Strolling along the usual path on a blue afternoon, air sweet with the promise of summer.
Your thoughts are up there with Cazaly and the birds when all of a sudden, the earth becomes electric and demands you pay attention right now, right here.
Desmond the dancing Jack spotted the tiger snake before I did.
His senses are as keen as the dart of a young tiger’s tongue, so when he jumped and flicked his head around, I knew he’d seen or heard or smelled something unusual.
Luckily, he was on a lead, so I was able to tug him backwards before he gave chase.
But he didn’t pull on his lead.
He stood still and tensed his body.
Tail up, ears pricked, eyes fixed and blazing.
Something in him knew this strange legless thing demanded respect.
It must be allowed to go quietly on its way.
All I managed to catch was a green-black sliver of something like a ribbed power cord disappearing into the grass off the track.
I suddenly became aware of my flimsy shoes.
We turned and backed away to find a new, and hopefully less threatening track.
It seemed the most sensible thing to do.
Of course, this is snake season.
They’re just waking up and doing what they do.

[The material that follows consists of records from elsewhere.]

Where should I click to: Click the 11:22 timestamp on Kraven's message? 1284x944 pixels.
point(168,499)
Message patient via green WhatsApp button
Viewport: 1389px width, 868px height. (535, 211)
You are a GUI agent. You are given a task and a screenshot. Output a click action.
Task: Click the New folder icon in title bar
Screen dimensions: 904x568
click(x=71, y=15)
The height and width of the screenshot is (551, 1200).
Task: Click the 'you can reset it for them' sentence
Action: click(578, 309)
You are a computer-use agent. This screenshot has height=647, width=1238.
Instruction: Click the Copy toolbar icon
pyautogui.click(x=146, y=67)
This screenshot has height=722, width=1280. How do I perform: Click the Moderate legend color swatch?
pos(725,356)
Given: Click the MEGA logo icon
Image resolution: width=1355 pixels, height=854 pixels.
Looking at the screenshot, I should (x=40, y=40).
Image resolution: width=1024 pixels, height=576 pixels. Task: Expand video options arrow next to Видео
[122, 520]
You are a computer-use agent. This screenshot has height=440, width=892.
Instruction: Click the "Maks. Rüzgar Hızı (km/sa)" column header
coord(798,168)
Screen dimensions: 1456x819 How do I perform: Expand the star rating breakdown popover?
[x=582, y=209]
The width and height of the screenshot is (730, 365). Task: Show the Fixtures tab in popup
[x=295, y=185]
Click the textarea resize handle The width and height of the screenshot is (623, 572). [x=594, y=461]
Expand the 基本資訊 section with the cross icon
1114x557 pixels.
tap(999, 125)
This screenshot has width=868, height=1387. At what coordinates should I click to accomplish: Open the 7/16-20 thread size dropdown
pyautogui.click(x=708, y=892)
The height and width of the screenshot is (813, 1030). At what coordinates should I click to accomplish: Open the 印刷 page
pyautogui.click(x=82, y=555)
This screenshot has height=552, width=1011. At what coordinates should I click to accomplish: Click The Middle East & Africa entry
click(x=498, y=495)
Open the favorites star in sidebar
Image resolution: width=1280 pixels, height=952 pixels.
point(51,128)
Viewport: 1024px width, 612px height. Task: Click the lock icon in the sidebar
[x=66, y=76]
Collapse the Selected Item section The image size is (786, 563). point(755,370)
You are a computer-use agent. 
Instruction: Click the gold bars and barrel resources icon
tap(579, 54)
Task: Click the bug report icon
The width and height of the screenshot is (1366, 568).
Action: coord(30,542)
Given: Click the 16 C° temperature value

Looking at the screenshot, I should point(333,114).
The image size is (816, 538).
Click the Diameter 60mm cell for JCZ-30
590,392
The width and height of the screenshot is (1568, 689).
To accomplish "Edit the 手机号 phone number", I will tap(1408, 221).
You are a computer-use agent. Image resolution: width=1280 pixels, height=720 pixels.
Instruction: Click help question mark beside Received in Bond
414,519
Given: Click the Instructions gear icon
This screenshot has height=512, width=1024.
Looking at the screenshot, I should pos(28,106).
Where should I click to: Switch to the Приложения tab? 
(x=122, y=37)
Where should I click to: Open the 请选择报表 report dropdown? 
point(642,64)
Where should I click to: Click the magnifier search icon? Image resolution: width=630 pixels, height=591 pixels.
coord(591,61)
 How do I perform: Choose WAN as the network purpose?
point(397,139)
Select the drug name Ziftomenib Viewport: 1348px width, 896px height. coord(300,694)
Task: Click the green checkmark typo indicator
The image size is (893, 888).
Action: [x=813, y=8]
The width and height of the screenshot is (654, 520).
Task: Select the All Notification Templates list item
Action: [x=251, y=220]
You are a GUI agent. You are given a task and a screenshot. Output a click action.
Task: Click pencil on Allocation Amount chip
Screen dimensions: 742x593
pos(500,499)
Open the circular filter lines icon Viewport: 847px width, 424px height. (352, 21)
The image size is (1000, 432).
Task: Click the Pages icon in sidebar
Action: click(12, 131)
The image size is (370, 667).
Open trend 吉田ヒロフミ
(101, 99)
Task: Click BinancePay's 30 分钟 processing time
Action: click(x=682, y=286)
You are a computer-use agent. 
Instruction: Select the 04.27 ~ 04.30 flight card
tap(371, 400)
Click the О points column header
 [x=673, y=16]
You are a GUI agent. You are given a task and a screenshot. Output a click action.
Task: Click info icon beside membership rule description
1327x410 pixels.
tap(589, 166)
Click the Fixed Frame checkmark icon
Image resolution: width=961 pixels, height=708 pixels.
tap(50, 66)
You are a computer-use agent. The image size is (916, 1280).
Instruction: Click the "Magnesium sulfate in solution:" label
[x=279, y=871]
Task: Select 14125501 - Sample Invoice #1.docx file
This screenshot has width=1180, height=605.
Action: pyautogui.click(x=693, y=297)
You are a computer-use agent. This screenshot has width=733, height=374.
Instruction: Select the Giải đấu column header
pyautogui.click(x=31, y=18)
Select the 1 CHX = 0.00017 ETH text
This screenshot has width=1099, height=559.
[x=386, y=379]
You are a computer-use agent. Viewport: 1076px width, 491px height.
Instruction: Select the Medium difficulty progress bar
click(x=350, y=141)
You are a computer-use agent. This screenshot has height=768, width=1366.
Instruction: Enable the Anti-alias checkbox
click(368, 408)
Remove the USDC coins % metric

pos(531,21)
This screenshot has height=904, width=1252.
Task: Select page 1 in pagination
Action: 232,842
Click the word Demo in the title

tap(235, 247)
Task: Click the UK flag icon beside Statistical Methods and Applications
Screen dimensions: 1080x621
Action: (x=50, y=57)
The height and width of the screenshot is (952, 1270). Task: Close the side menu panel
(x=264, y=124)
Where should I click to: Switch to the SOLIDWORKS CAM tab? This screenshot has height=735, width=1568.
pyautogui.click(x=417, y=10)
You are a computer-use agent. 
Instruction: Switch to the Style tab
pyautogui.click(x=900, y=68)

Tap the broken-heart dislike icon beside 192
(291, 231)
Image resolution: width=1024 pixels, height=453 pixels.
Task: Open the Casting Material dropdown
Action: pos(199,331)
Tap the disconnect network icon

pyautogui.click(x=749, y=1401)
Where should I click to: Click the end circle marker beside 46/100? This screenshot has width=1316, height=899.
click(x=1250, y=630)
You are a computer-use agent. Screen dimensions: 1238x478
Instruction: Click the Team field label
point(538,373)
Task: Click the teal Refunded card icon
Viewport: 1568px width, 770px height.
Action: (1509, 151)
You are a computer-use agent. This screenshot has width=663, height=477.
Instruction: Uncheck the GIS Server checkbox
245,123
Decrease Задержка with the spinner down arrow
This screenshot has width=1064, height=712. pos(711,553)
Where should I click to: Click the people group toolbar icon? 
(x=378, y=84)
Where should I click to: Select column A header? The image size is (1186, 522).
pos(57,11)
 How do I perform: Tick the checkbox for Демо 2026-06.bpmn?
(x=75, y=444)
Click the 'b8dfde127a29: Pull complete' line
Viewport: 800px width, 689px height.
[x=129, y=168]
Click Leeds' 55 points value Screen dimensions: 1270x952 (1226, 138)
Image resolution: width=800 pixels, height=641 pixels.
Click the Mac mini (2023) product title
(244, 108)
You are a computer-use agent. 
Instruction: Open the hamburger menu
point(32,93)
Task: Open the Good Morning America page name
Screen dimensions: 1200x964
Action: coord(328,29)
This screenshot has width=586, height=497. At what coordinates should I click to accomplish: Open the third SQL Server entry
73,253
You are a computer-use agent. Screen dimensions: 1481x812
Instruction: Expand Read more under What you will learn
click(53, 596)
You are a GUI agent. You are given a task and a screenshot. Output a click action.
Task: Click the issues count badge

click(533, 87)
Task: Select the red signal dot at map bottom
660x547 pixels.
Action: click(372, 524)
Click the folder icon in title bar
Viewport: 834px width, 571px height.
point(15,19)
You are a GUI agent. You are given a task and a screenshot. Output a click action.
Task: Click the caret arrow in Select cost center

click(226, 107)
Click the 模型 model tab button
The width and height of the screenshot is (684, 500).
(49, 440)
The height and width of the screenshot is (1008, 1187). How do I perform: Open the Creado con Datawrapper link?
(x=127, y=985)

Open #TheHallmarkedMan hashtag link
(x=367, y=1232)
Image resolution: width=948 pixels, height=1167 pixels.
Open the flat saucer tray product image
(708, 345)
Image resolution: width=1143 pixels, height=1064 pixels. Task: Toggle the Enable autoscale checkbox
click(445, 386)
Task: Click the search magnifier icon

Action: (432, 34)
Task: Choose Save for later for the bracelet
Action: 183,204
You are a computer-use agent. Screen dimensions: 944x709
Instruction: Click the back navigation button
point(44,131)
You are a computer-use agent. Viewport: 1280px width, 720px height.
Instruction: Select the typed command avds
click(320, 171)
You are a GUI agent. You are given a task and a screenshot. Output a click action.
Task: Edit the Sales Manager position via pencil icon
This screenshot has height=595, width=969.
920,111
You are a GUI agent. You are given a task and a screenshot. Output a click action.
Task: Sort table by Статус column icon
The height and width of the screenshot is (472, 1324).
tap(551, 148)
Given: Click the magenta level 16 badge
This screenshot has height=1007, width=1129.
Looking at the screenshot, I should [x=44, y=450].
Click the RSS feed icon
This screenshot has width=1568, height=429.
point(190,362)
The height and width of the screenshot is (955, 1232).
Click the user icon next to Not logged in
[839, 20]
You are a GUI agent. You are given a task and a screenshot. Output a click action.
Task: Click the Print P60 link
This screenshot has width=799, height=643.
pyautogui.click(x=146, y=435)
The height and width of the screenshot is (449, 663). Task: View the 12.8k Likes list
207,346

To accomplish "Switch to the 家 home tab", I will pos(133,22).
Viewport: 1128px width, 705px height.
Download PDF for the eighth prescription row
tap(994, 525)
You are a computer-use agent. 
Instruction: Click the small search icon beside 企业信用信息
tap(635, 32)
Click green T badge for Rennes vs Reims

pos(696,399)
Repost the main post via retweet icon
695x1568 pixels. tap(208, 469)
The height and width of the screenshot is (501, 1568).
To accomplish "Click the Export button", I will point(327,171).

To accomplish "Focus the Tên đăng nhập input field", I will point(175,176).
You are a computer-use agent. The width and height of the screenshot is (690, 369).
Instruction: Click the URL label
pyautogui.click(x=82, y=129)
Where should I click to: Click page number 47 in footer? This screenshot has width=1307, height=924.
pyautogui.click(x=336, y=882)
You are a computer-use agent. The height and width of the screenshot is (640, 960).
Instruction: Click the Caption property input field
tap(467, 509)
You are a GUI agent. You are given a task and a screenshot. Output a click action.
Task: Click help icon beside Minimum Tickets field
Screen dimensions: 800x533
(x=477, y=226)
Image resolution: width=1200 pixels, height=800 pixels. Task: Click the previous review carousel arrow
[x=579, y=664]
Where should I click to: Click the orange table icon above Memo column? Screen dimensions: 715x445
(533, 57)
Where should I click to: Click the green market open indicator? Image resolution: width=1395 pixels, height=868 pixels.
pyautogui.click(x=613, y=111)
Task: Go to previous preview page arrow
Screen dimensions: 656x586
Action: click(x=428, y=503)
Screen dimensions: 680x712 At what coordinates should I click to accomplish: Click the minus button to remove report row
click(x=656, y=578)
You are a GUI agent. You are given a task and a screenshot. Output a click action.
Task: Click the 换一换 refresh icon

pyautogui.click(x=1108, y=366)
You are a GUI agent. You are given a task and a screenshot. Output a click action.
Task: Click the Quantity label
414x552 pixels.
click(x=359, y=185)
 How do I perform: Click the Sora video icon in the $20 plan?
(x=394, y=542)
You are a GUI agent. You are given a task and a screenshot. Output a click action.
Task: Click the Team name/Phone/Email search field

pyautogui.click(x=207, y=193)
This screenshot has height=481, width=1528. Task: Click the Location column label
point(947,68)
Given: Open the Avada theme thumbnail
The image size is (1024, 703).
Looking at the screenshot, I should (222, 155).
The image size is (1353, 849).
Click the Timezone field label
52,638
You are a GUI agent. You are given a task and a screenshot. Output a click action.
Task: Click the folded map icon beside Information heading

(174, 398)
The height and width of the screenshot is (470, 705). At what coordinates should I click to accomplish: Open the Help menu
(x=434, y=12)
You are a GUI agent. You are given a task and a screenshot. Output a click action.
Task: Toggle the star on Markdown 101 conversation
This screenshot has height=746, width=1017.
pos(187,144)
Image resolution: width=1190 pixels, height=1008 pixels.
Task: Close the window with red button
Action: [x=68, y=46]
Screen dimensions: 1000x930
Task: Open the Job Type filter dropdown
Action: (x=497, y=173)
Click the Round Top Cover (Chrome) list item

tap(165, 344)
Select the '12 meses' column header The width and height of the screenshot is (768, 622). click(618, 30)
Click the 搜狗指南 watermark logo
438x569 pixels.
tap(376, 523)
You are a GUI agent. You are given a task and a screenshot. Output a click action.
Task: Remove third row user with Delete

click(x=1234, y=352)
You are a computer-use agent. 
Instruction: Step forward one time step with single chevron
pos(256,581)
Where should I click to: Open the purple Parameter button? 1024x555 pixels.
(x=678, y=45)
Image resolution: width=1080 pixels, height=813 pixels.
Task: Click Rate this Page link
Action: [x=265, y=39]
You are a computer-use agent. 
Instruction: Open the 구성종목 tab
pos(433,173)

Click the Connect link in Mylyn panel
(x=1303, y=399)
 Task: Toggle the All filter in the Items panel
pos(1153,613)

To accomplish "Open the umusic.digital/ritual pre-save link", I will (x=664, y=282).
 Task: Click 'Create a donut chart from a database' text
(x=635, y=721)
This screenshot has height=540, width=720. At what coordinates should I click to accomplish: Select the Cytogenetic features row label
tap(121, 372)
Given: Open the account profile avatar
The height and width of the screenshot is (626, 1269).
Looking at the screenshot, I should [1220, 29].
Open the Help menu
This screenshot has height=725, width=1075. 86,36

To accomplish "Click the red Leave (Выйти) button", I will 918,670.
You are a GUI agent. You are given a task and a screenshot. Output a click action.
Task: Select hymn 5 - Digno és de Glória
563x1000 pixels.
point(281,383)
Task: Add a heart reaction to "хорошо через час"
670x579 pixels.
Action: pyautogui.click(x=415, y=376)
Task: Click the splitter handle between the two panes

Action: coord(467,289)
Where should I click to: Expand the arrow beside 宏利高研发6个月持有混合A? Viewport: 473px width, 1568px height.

Nevertheless, even after all these years of snake spotting, I still get a thrilling shiver up the spine when I see one in the bush.
The experience is a 1000-volt slap to remind me I’m alive and this thing unfolding in front of me is actually not an Instagram reel.
In this shopping life of zero interest, magazine jeans and vanilla kitchens, we become lazy.
It’s not often all our buried senses are fully engaged, and the awareness of our fragile mortality occupies front and centre of the mind.
This happens when you’re about to step on a snake.
When I first arrived in Australia, such was the power of National Geographic and late-night sensational wildlife docos, I was convinced I would drop dead at the sight of a tiger snake.
Even the name conjured up a leaping reptile that could tear your throat out with a single bite.
Thirty-three summers later, I am not so much terrified as filled with reverence when I see a snake.
They embody all the beauty and terror that nature has to offer.
Like the Medusa, they are unapproachable, unknowable, mysterious, cursed and deadly with beautiful god-like skin, and they move with god-like power and grace.
In 1923, the writer DH Lawrence published a poem called Snake about finding a big poisonous one drinking from a water trough on a hot day at his home in Sicily.
He watches the snake before throwing a log at it as it disappears into a hole in the wall.
He then feels petty and small for his craven act in trying to hurt the creature he was so afraid of but which he secretly admired.
It’s a simple and beautifully written anecdote.
To me it also conveys unspoken feelings of how fear, insecurity and humanity’s destructive drive to dominate nature are all connected.
Lawrence wrote his poem long before arguments over environmental science and climate change appeared.
But its themes of man vs nature are still being played out.
When the earth rises up and threatens to bite you, it’s time to turn back and walk a different path.
Oh, and maybe get some bigger boots.